• Extrait du texte:

Nous sommes arrivés à un point de civilisation où l’élite sélectionnée, l’aristocratie des esprits, même purgée de tout souci dévot, rougit des sollicitations de la chair et s’irrite de l’impôt du sang comme d’une déshonorante servitude. Rimbaud a raison : « L’amour est à réinventer ! »

« Quand serai-je enfin maître et dieu de mon haleine ? » se désole René Ghil, harcelé de désirs troubles et de migraines. Pourtant, René Ghil sait que l’homme n’a pas reçu sa loi des mains du créateur. Il a lu Darwin, Haeckel… Il a étudié les mystères de notre origine, suivi notre évolution depuis la monère primitive. Il a traversé, en imagination, les marais carbonifères, les forêts de l’âge mésozoïque. Il sait que notre existence fut représentée à l’âge carbonifère par quelque chose — quelque chose au sang-froid et à la peau visqueuse — qui se cachait entre l’air et l’eau et fuyait devant les gigantesques amphibies de l’époque. Il est instruit, j’imagine, de notre genèse paléontologique et sait quels liens nous rattachent aux mammifères pithécoïdes. Il sait que la nature n’use de nous qu’à titre de ferments nourriciers et prolifiques afin d’assurer la perpétuité de l’espèce : Totus homo semen est, tota mulier in utero . Il sait que la morale n’eut d’autre fondement, au début, que des nécessités d’hygiène ; que l’homme poursuit ses métamorphoses et qu’il viendra peut-être un jour où, comme l’insinue Wells, des êtres « qui sont maintenant latents dans nos pensées et cachés dans nos reins, se dresseront sur cette terre comme on se dresse sur un tabouret, et éclateront de rire, en étendant la main au milieu des étoiles15 ».

[Lignes du jeu de données]
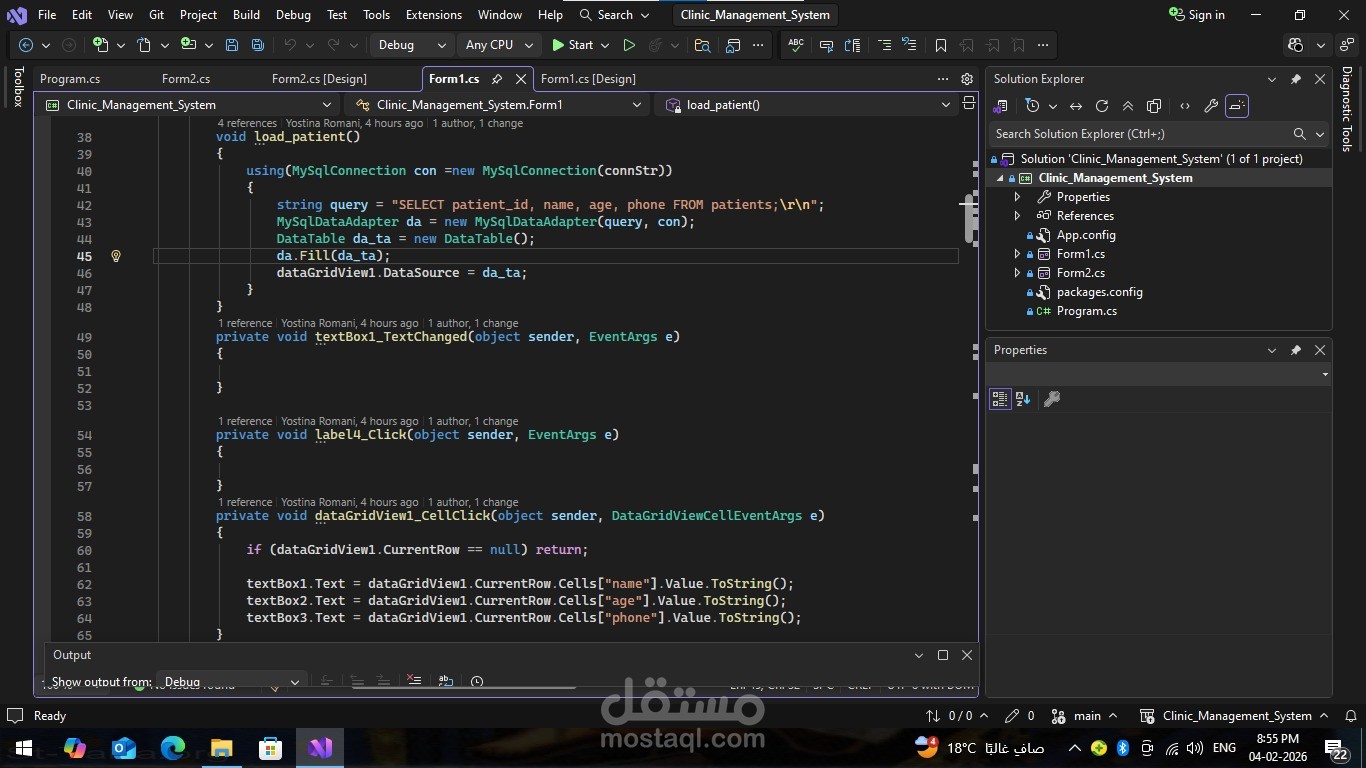Open the Any CPU platform dropdown
This screenshot has height=768, width=1366.
[x=500, y=45]
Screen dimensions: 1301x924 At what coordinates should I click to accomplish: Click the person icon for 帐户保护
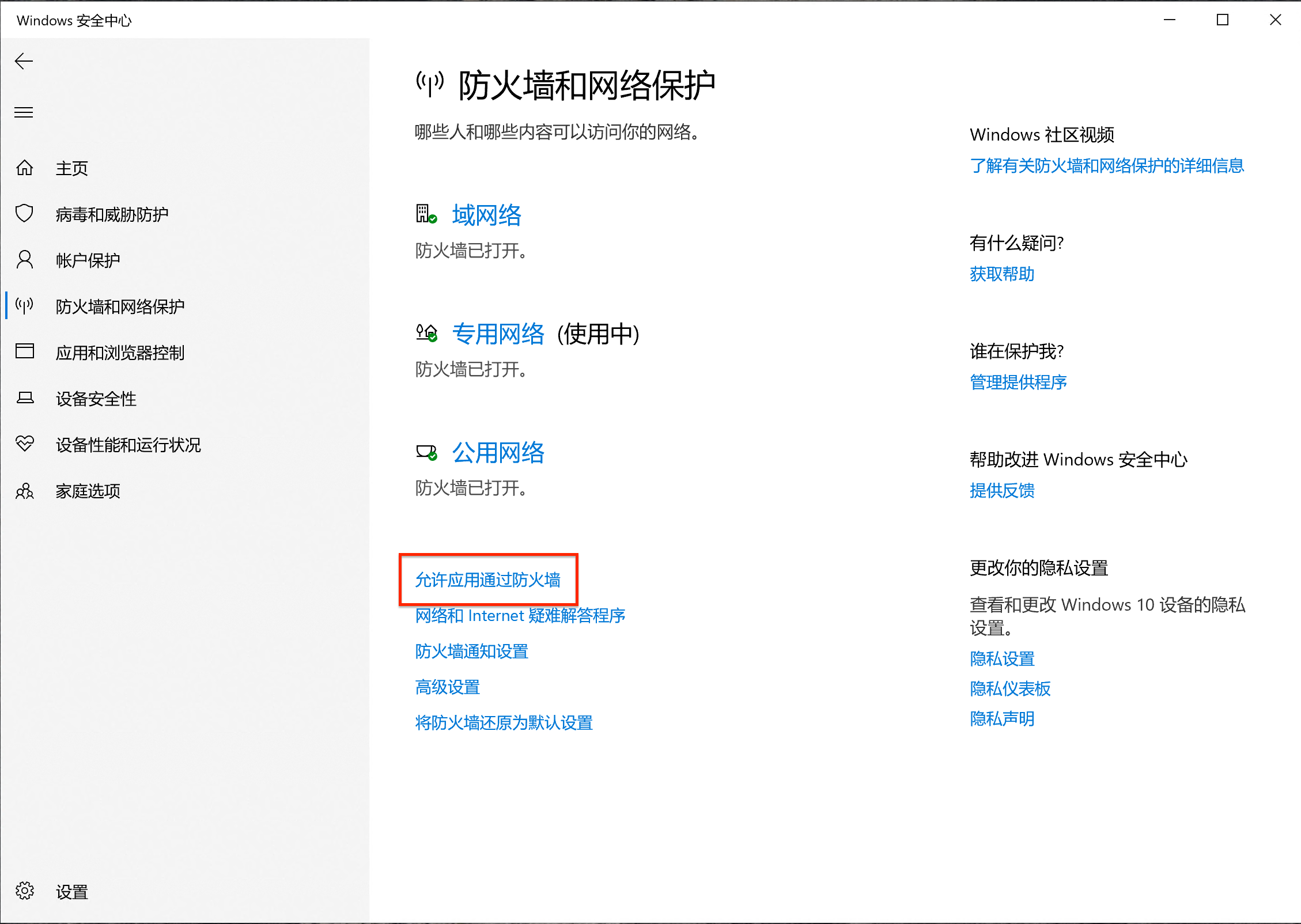pos(25,260)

• Petit exercice 1: Réécrivez sous forme de liste plus courte le paragraphe de l'extrait sur René Ghil qui commence par « « Quand serai-je enfin maître et dieu de mon haleine ? » », sans perdre ses faits principaux.
• Petit exercice 2: Poursuivez l'extrait sur René Ghil à partir de sa dernière phrase.

• Réponse finale 1:
- René Ghil, tourmenté par des désirs troubles et des migraines, se demande quand il sera enfin maître de son souffle.
- Il sait pourtant que l'homme n'a pas reçu sa loi du créateur : il a lu Darwin et Haeckel et a étudié notre origine et notre évolution depuis la monère primitive.
- Il sait qu'à l'âge carbonifère, notre existence prenait la forme d'un être au sang froid et à la peau visqueuse, caché entre l'air et l'eau, qui fuyait les énormes amphibies de l'époque.
- Il connaît les liens qui nous rattachent aux mammifères pithécoïdes.
- Il sait que la nature ne se sert de nous que pour assurer la survie de l'espèce.
- Il sait que la morale reposait au départ sur de simples nécessités d'hygiène.
- Il sait que l'homme continue de se transformer et que, selon Wells, des êtres aujourd'hui cachés en nous pourraient un jour se dresser sur la terre en riant et tendre la main vers les étoiles.

• Réponse finale 2:
« Ah ! fuir ! s’évader ! » supplie Jules Tellier, qui étouffe dans ses liens de chair. Pourtant, Jules Tellier ne s’impressionne guère des misons des théologiens. Il les a percées au défaut de la cuirasse. « Expliquer le monde par Dieu, songe-t-il, c’est reculer seulement la difficulté. Il reste toujours à expliquer l’existence, sous la forme d’un dieu comme sous celle du monde. »

Albert Samain n’a pas mis son espoir dans le ciel vide. Pour lui, la Vierge a clos les yeux et les Anges défunts :

Reposent les doigts joints au tombeau de leurs ailes.

Il n’en est pas moins dévoré d’une fureur de chasteté.

Je veux que mon corps vierge ainsi qu’un diamant
À jamais comme lui soit splendide et stérile.

Le douloureux Charles Guérin, replié sur lui-même au fond de sa province étroite et mesquine, se souffle « Sois athée ! » et pourtant sa jeunesse fumeuse l’importune. Il aspire à déposer

Le bracelet pesant des voluptés humaines.

Ce n’est pas la foi qui le pousse à étouffer ses désirs et à se mutiler, c’est, au contraire, l’écœurement du plaisir et le besoin de se « purifier dans l’air supérieur » qui le fera tout à l’heure retrouver les vestiges de la foi perdue et s’y cramponner avec l’énergie du désespoir :

Je suis le plus méchant des mauvais serviteurs
Ô Jésus, qui prêchais la sagesse aux docteurs !
J’ai détourné le sens divin des paraboles.
J’ai, d’un grain vil, semé le champ de tes paroles.
Malheur à moi ! car dans les vers que j’ai chantés,
La prière se mêle au cri des voluptés :
J’ai baisé tes pieds nus comme une chair de femme,
Et posé sur ton cœur ouvert un cœur infâme.
L’iniquité fut ma maîtresse. Et me voilà.
Tes yeux que le péché de l’univers scella
Me brûlent de leurs pleurs de sang…
Ah ! ne le laisse pas mourir dans son Péché
Cet errant qui s’enlace à ta croix et qui pleure
Las d’avoir tant cherché l’Amour qui, seul, demeure.

La conviction de Stuart Merrill est que « les morts sont bien morts ». Ce n’est point la peur du châtiment futur qui l’écarte des voluptés grossières. Ce n’est point dans l’espoir d’une récompense posthume qu’il se cloître en fin de compte dans les songes :

Qui font oublier sans retour,
Tous les masques et les mensonges
Dont se leurre le pauvre Amour.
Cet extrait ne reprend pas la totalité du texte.